┌────────
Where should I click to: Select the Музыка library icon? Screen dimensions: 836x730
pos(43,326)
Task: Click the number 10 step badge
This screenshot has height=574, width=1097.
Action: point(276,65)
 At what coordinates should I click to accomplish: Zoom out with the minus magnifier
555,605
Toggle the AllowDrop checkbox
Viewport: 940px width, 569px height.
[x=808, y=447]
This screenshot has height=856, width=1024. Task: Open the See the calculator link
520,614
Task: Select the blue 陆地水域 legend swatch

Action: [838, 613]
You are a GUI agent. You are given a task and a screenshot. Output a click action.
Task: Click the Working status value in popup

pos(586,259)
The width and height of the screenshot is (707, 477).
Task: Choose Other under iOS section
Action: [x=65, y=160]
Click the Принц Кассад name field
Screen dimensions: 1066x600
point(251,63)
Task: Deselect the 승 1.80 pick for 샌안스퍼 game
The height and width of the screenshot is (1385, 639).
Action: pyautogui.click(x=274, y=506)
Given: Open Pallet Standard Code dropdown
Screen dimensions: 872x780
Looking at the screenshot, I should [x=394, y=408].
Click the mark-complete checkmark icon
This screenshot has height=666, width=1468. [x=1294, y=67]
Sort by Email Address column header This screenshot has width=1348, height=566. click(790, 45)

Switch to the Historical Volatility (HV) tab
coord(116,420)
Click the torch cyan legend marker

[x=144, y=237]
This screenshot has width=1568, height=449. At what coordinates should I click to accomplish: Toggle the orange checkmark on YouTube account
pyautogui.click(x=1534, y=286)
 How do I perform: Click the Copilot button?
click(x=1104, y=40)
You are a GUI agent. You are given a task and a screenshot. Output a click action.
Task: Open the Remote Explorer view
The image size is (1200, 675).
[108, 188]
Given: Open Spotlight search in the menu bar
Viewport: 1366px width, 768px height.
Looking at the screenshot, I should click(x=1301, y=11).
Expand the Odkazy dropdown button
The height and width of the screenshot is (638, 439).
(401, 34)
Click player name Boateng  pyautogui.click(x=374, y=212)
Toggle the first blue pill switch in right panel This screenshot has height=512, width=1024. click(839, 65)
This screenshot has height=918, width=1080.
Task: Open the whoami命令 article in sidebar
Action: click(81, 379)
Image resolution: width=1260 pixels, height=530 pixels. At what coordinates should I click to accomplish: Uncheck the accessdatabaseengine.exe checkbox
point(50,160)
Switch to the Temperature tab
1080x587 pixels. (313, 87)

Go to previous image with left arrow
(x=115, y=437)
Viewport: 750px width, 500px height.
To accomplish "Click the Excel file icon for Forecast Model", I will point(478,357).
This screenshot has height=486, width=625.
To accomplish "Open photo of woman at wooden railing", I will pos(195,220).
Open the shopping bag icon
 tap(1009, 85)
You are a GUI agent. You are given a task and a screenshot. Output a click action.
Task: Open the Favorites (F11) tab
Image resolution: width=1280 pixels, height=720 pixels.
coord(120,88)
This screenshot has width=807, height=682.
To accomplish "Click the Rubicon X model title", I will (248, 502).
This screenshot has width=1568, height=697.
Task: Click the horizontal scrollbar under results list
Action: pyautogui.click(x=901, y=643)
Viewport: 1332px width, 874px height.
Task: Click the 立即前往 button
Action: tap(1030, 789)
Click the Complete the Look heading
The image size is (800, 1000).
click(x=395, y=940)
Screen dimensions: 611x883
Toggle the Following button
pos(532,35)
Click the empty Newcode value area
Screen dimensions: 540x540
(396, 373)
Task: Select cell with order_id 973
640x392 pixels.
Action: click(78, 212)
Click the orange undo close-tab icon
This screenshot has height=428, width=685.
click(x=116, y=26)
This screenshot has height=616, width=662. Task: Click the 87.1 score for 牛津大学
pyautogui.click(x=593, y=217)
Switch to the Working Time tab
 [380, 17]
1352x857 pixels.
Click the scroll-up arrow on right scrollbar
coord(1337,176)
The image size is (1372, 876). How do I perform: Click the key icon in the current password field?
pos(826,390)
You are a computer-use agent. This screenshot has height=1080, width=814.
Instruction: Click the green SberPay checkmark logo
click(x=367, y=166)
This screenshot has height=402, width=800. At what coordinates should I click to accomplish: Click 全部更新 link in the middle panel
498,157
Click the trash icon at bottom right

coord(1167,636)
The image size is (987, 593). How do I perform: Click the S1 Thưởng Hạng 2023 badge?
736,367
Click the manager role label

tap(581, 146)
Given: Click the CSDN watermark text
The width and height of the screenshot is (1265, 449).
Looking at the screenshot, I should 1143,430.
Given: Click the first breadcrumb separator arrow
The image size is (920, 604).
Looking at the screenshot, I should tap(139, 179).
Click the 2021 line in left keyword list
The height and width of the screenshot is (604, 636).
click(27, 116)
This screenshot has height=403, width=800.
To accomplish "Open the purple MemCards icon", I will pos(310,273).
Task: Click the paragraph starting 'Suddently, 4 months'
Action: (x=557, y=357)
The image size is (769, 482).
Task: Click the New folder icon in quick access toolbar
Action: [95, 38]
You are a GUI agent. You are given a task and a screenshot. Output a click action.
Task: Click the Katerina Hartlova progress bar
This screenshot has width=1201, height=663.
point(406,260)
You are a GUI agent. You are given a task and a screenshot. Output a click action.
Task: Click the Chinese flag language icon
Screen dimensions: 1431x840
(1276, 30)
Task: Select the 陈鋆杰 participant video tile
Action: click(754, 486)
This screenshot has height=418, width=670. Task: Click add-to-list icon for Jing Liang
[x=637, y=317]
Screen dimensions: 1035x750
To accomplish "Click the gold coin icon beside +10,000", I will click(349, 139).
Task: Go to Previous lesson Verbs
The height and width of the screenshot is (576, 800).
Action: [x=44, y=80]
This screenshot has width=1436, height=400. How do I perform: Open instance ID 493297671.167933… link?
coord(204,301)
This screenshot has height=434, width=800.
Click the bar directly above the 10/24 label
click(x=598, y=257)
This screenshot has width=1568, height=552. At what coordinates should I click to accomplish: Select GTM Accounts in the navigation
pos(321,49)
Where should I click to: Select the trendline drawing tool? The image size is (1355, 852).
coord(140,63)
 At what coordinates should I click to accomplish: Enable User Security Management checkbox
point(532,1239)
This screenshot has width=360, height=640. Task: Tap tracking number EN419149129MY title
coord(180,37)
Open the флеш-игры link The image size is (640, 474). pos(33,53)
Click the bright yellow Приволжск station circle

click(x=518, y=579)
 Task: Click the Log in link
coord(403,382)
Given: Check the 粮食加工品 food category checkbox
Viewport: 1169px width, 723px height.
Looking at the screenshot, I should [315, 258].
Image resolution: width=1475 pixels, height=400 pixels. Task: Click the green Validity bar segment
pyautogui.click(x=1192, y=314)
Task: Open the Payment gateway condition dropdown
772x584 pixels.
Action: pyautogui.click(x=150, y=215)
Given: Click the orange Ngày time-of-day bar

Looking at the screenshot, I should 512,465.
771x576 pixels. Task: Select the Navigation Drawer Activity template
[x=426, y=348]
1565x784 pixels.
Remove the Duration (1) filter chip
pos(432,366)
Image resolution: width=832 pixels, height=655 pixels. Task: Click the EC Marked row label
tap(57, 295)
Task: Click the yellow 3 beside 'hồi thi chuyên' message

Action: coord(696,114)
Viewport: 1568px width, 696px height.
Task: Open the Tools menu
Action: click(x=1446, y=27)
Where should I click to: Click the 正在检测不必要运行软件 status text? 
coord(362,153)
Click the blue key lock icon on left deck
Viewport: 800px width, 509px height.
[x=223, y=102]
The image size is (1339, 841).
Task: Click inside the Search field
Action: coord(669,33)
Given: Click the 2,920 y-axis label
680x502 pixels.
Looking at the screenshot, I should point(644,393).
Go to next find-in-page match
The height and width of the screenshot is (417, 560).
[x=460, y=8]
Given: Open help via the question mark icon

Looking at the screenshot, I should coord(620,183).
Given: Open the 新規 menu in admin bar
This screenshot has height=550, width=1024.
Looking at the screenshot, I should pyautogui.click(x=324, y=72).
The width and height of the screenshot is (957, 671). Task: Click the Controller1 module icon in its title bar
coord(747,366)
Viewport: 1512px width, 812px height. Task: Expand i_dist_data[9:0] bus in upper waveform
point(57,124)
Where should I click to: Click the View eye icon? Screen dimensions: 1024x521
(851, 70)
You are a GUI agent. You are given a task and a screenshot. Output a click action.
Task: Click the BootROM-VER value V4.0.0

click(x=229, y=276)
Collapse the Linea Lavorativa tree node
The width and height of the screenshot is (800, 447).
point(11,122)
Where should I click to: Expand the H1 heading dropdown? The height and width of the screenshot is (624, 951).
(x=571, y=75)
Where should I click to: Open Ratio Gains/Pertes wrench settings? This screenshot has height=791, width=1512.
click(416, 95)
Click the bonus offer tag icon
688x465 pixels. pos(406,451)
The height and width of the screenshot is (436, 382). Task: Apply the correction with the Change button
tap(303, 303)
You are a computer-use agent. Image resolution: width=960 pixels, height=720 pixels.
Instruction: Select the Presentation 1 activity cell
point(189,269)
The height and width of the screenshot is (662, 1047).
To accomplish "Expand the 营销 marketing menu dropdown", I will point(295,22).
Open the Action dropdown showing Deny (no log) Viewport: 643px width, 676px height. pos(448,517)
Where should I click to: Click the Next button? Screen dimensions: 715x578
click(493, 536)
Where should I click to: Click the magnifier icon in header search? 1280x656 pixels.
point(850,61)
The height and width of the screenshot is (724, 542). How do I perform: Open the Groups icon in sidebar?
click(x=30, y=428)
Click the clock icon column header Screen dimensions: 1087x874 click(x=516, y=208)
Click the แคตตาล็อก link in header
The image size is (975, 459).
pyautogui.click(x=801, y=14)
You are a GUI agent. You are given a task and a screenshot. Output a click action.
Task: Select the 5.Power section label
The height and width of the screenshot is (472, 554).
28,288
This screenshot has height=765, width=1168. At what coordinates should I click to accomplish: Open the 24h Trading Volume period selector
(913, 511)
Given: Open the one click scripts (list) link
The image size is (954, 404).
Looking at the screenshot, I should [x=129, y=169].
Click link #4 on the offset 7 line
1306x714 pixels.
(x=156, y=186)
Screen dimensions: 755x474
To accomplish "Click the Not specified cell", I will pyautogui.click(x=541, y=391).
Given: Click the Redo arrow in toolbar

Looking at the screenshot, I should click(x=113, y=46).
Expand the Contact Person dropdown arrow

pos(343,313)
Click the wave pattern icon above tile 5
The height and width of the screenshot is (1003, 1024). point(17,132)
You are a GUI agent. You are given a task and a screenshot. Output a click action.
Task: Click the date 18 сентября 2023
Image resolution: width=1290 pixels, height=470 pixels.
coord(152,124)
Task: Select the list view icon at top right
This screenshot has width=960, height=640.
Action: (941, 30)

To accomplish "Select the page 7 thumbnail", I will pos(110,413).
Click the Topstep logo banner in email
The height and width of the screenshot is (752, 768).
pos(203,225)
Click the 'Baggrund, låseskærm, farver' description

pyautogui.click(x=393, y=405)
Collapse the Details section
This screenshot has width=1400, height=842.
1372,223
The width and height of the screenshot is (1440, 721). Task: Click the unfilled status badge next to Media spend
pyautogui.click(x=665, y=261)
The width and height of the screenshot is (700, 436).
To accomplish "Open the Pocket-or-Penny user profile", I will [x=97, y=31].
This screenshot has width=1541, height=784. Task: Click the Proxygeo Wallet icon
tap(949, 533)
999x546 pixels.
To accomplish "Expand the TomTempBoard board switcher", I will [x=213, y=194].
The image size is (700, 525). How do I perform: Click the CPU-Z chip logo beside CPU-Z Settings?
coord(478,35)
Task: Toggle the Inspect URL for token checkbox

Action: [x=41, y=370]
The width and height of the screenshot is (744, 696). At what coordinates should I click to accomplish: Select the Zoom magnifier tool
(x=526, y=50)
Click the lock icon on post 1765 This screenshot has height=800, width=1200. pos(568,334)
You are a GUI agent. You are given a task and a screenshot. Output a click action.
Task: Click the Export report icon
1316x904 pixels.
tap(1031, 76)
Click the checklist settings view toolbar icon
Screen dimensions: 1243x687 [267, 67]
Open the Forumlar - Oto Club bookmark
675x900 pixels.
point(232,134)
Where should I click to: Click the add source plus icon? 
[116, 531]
└────────
What you should do = Which lines above run from the one containing "Click link #4 on the offset 7 line" to the one containing "Task: Click the date 18 сентября 2023"? Give them again exactly, both ends included.

Expected output =
Click link #4 on the offset 7 line
1306x714 pixels.
(x=156, y=186)
Screen dimensions: 755x474
To accomplish "Click the Not specified cell", I will pyautogui.click(x=541, y=391).
Given: Click the Redo arrow in toolbar

Looking at the screenshot, I should click(x=113, y=46).
Expand the Contact Person dropdown arrow

pos(343,313)
Click the wave pattern icon above tile 5
The height and width of the screenshot is (1003, 1024). point(17,132)
You are a GUI agent. You are given a task and a screenshot. Output a click action.
Task: Click the date 18 сентября 2023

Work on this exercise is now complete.